Trotz oder wegen seiner Qualität – der Film gewann in Venedig 1948 einen internationalen Preis und wurde zu einem Klassiker des Weltkinos – war La terra trema kommerziell ein Desaster: Der sizilianische Dialekt der Laiendarsteller war den meisten Italienern fremd, die Dialoge mussten synchronisiert und der Film gekürzt werden. Zudem wurde während seiner Entstehungszeit die staatliche Filmkontrolle wieder eingeführt. Das italienische Kino geriet unter den Einfluss der katholischen Kirche, amerikanischer Filmverleiher und der christdemokratischen Kulturpolitik: „Unsere italienische Öffentlichkeit wünscht auf der Leinwand andere Filme zu sehen, gute Filme, die dem Geschmack unserer Zuschauer entsprechen“, proklamierte ein Democrazia-Cristiana-Abgeordneter die Linie seiner Partei gegen die Filme des Neorealismus.

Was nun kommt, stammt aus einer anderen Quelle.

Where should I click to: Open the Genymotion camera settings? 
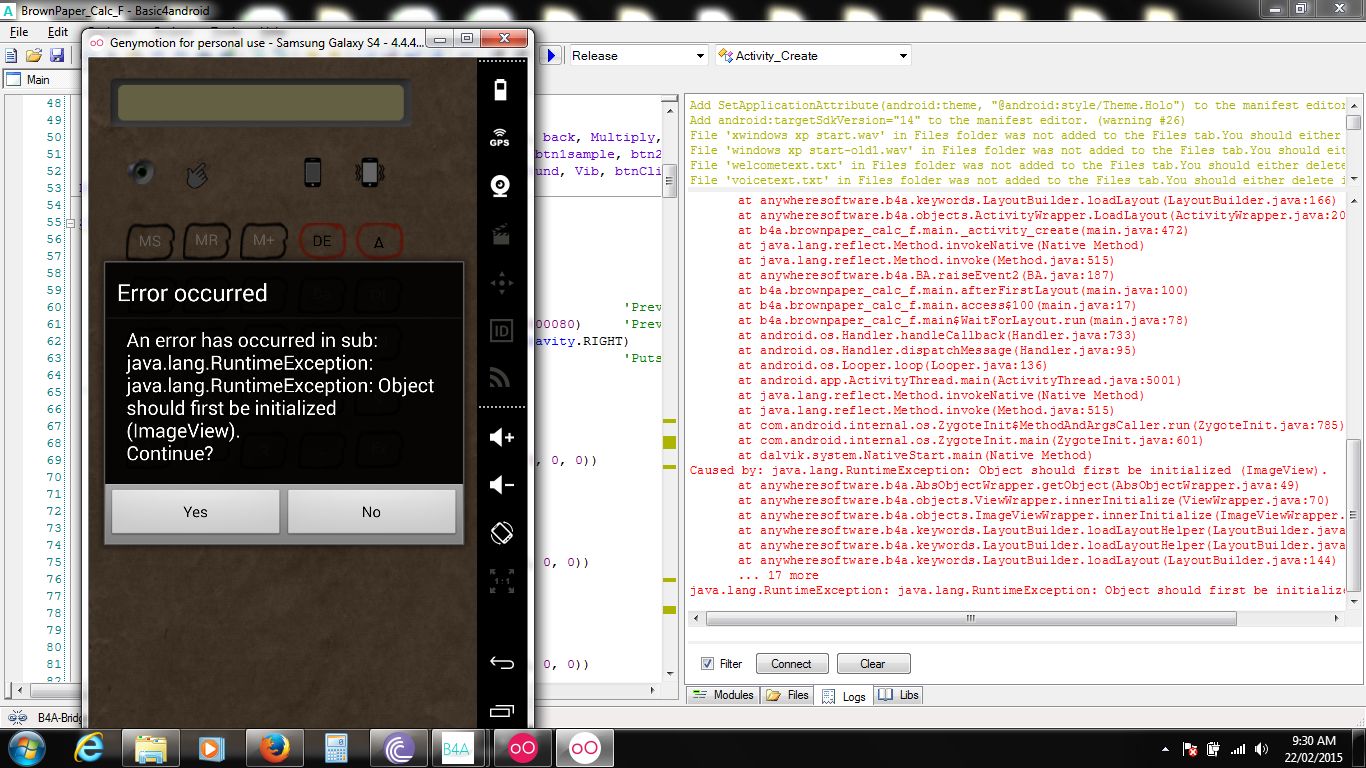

Die anderen Teile der sizilianischen Trilogie wurden nie realisiert. So blieb das große Finale aus, das vom Sieg der vereinten Kräfte der Unterdrückten über ihre Unterdrücker handeln sollte. Erst ganz am Ende wäre das – auch symbolische – Beben der Erde erklungen (das als Titel des Films über die Fischer zwar poetische Kraft entfaltet, aber unverständlich anmutet). Viscontis Vision hat sich weder filmisch noch politisch erfüllt, aber die Dreharbeiten von La terra trema hatten positive Folgen für die soziale Situation von Aci Trezza: „Visconti hat dem Ort einen Schub gegeben“, berichtet Agnese Giammona. „Die Fischer konnten mit den Filmgagen neue Motoren und größere Schiffe kaufen.“ Heute sei das Mittelmeer weitgehend leergefischt. Außerdem hat die Finanzkrise zu einem Einbruch der Preise geführt. Konnten früher 80 Prozent der Einwohner vom Fischfang leben, sind es jetzt deutlich weniger. Ihre Zukunft ist ebenso ungewiss wie die des gesamten Landes.

Die italienische Politik wirkt orientierungslos, die Wirtschaft ist kaum wettbewerbsfähig (im ersten Quartal 2014 verringerte sich das Bruttoinlandsprodukt um 0,1 Prozent) – beides Faktoren, die den strukturschwachen Süden besonders belasten. Dabei ist in Aci Trezza auf den ersten Blick kaum etwas von der Krise zu sehen. Die Badestrände sind bevölkert, Restaurants und Cafés gut besucht. Ein kleines Museum, das wie das Haus der Valastros Casa del Nespolo heißt, erinnert an La terra trema; nach Visconti wurde ein Platz benannt. Das dortige Café trägt seinen Namen und ist ein Treffpunkt mit freiem Internetzugang.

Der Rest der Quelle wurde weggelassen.